## 과제 수행 방법:
기록의 첫 줄부터 "Image resolution: width=1287" 문구가 들어 있는 줄까지(양 끝 포함)를 줄마다 문자열 하나씩 담은 JSON 목록으로 정리하세요. 빈 줄은 넣지 마세요.

----------------------------------------

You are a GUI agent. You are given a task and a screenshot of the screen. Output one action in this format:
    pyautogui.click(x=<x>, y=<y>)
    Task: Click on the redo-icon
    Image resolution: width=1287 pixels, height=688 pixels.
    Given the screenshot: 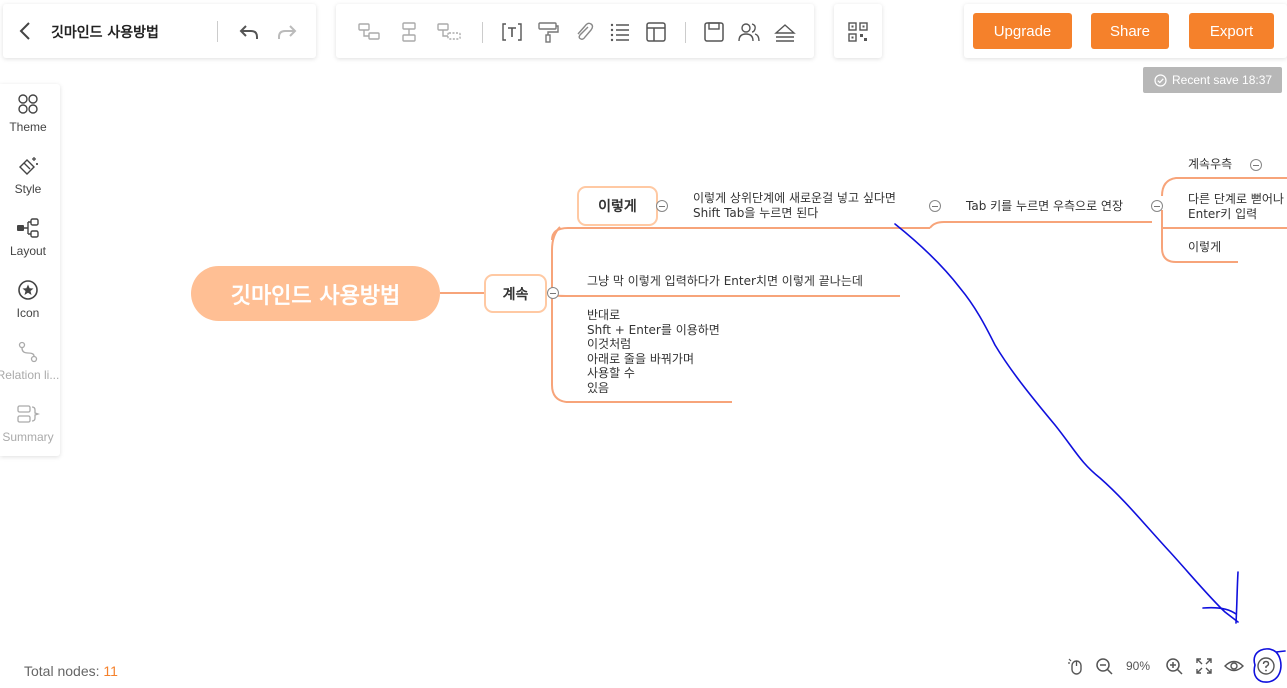 What is the action you would take?
    pyautogui.click(x=287, y=32)
    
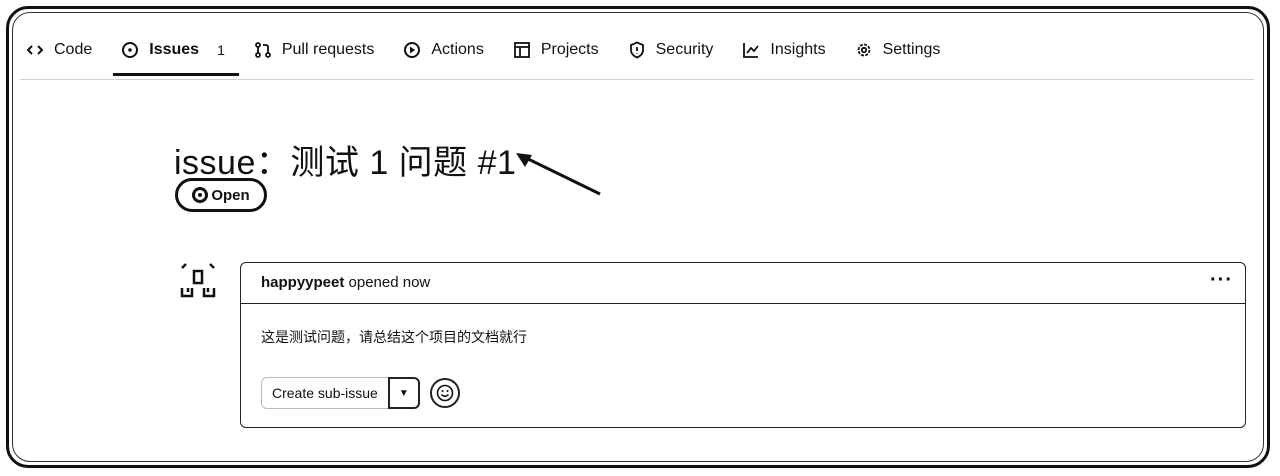 This screenshot has height=476, width=1280. I want to click on tabs-divider, so click(637, 80).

----------------------------------------

## 정답 풀이:
[
  "You are a GUI agent. You are given a task and a screenshot of the screen. Output one action in this format:",
  "    pyautogui.click(x=<x>, y=<y>)",
  "    Task: Click on the redo-icon",
  "    Image resolution: width=1287 pixels, height=688 pixels."
]